Admito ser de quienes citan para señalar aquellos fragmentos de los que querrían haber sido autores, en una declaración de admiración sin tapujos. Vida ficción, imaginación cotidiana, fluir monótono de lo imposible, verosimilitud extravagante y genial. Azoteas de película, partidas de póker para dirimir el destino de cada aquel, moratorias con significado oculto, proezas que nos dirigen a ninguna parte y a ninguna parte queremos ir más allá de lo que hemos sentido. Elegir Nueva York cuando sopla el cierzo en Zaragoza. Nadejda y Lola, juego y día a día.

“-¿No le da gusto que le tomen por un saloio? Nadie espera nada de un saloio. Por otro lado, su autoestima puede resultar dañada. Todo el mundo necesita el reconocimiento de los demás, sentirse valorado. Es un mecanismo psicológico muy simple. Qué le voy a contar sobre el ego, mi querido Lenín. Pero si es capaz de inhibirse, si puede dejar de lado todas sus ansias por destacar y por recabar el amor de la gente, ser tomado por un ignorante o por un incapaz es muy instructivo. A las personas inteligentes se las suele identificar como una amenaza, en cambio de los tontos nadie se ocupa. Mirar y dejar que las cosas sucedan es muy satisfactorio en muchos sentidos. Para empezar, uno no es responsable del éxito o el fracaso de nada. Pero también puede aprender de los errores ajenos. O de sus aciertos. Eso sí, el saloio debe abstenerse de opinar. Su juicio ni se espera ni se aprecia. Dejarse llevar es agradable si el ego no sufre y si la lengua puede quedarse quieta dentro de la boca. No creo que usted disponga de ninguna de las dos cualidades. Si me permite decírselo, usted no es un buen saloio. O es un saloio de la peor especie: un descastado, un traidor a su clase, un renegado.”

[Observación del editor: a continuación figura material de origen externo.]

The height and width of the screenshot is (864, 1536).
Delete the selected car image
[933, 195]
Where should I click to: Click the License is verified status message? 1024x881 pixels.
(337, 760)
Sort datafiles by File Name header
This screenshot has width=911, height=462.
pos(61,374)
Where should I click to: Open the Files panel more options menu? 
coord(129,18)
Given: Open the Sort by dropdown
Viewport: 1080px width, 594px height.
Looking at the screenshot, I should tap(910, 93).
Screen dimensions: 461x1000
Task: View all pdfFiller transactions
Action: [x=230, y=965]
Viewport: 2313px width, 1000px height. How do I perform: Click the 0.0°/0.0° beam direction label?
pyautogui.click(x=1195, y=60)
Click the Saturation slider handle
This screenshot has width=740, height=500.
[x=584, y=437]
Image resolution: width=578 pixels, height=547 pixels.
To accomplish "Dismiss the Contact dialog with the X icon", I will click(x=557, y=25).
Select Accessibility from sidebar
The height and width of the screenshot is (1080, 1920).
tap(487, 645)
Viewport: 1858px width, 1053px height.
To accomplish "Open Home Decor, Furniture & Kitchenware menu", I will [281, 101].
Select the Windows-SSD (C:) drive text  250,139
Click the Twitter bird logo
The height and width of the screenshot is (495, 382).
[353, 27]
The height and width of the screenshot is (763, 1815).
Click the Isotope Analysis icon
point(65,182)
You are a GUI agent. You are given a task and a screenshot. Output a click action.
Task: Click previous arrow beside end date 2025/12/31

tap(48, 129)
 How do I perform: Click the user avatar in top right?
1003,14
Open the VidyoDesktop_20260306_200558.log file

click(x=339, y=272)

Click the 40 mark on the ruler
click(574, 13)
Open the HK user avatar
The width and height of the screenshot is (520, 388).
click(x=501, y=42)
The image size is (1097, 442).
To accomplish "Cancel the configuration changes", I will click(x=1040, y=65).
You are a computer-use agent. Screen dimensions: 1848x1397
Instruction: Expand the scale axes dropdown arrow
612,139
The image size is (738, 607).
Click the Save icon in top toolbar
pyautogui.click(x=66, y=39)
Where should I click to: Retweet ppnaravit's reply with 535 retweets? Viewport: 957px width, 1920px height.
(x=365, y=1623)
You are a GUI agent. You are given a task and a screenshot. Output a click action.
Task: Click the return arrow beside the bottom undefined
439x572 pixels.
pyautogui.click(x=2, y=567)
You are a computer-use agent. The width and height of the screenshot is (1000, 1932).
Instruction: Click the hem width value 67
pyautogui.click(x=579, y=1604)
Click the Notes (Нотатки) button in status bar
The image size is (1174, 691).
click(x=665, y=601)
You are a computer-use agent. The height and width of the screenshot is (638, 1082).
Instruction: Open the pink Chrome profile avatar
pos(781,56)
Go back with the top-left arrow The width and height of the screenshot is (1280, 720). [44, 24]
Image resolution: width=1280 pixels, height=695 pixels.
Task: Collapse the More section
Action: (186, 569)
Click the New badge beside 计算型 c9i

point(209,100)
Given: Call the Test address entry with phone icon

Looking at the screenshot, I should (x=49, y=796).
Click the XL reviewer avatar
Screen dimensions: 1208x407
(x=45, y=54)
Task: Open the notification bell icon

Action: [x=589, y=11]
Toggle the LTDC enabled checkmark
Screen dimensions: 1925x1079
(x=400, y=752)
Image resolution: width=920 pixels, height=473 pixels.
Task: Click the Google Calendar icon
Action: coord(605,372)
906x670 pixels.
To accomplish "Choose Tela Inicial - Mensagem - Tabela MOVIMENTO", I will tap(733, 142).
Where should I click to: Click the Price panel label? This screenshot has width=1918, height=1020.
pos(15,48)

El defecto transformado en virtud. El virtuoso en este mundo literario de egos. El ingenioso, polemista, en la estela más destacada de un Oscar Wilde en su apogeo, pero descarnado, sin piedad, rubricando un retrato genuino por lo onírico de una sociedad que hasta en su hermosura apesta. El gafapasta, el listo de la clase, el obsesivo, el auténtico. Mirar a la estupidez de frente, sin pelos en la lengua, agarrarla de sus orejas desmedidas, propinarle la paliza de su vida, sin tocar y sin mancharse. Me quedo con el rebelde airado autor de esta novela. Me convence.

Habrá una segunda lectura. El reto de los enemigos interiores me llama como el reclamo insoportablemente luminoso para cualquiera que se reconozca en un espejo borroso.